The Treasury believes that providing funds for modernizing the IRS’s outdated technology, some of which dates back to the 1960s, would improve tax compliance and yield billions of dollars, while enabling the administration to deliver expanded refundable tax credits and improving cybersecurity and providing faster tax guidance.

“These resources would also support efforts to meet threats to the security of the tax system, like the 1.4 billion cyberattacks the IRS experiences annually,” said the report. “With a revitalized IRS, taxpayers would also be able to communicate with and receive guidance from the IRS in a clear, timely manner when questions arise. Further, modernized IT would help improve taxpayer service and ensure that the IRS is able to effectively and efficiently deliver tax credits to eligible families and workers, including recent expansions to the Child Tax Credit, the Earned Income Tax Credit, and the Child and Dependent Care Tax Credit proposed in the American Families Plan.”

Crypto crackdown

The IRS could use the technology improvements to crack down on the use of cryptocurrency for tax evasion, with the Treasury pointing out that “the IRS operates outdated systems and lacks the ability to fully take advantage of the benefits of more modern technology due to its resource constraints. Further, noncompliance has been exacerb ated by enhanced opportunities to shield income from tax liability, and even from audits. These opportunities are particularly available for those in the top end of the income distribution who can avoid taxes through sophisticated strategies such as offshoring, creating complex partnership structures, or moving taxable assets into the crypto economy.”

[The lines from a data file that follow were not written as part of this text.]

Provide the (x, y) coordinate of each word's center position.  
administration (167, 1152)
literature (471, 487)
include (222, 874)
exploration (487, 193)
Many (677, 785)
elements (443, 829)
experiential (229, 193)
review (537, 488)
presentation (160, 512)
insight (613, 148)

Under the information reporting changes that the Treasury is proposing, crypto transactions of $10,000 or more would be reported to the IRS. “Within the context of the new financial account reporting regime, cryptocurrencies and cryptoasset exchange accounts and payment service accounts that accept cryptocurrencies would be covered,” said the report. “Further, as with cash transactions, businesses that receive cryptoassets with a fair market value of more than $10,000 would also be reported on. Although cryptocurrency is a small share of current business transactions, such comprehensive reporting is necessary to minimize the incentives and opportunity to shift income out of the new information reporting regime.”